A novel, standardised approach to balancing effectiveness, efficiency and utility of surveillance AI prediction models for hospitalised patients using sepsis prediction as an exemplar
Objective: To introduce a novel, standardised approach to evaluating AI prediction models in balancing effectiveness, efficiency and utility, using a sepsis prediction model case study.
Materials and Methods: Retrospective patient data from electronic medical records of 7 public hospitals was used to retrain and evaluate a machine learning sepsis prediction model. Four conventional metrics—area under the receiver operating curve (AUROC), sensitivity, positive predictive value, and specificity—were compared with a novel graphical display integrating metrics of predictive accuracy (effectiveness), alert burden (efficiency) and lead time of alerts relative to clinical events (utility) for different alert thresholds.
Results: The dataset comprised 977,506 inpatient admissions.

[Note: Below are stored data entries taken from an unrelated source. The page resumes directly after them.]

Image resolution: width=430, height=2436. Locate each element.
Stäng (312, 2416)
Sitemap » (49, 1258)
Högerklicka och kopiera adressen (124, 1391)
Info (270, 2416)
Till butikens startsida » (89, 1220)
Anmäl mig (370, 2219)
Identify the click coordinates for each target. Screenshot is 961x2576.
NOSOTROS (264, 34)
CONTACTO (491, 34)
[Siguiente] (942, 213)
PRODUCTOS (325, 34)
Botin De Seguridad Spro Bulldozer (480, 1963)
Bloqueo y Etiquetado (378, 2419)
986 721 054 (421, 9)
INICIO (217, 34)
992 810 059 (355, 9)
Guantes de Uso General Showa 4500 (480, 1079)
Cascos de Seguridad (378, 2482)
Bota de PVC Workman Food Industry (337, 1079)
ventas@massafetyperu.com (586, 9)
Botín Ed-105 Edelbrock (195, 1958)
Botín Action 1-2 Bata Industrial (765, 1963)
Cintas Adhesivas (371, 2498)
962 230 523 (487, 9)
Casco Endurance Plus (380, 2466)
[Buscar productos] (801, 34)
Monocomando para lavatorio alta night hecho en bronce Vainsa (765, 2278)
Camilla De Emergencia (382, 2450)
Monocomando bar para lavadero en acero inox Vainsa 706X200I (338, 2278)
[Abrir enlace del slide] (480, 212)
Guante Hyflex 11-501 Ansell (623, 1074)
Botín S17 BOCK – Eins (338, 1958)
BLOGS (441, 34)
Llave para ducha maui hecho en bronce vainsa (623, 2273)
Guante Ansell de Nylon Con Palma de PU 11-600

The novel methodology produced a plot of four vertically aligned graphs that enables decision-makers to identify an alert threshold that optimally balances effectiveness, efficiency and utility (EEU) at the level of an entire admission, and which differs from that derived using conventional metrics.
Discussion: Conventional evaluation metrics do not consider alert timing relative to clinical events and are often applied to different evaluation datasets (sample and admission level), introducing bias and confusion. In contrast, the EEU methodology (i) generates admission level evaluations at different alert thresholds; (ii) measures alert timing relative to clinical events; and (iii) provides a visual display that enables identification of the alert threshold that optimally balances EEU factors.
Conclusion: Evaluations of prediction models for adverse events in hospitalised patients should incorporate the EEU approach in assessing model suitability and selecting alert thresholds.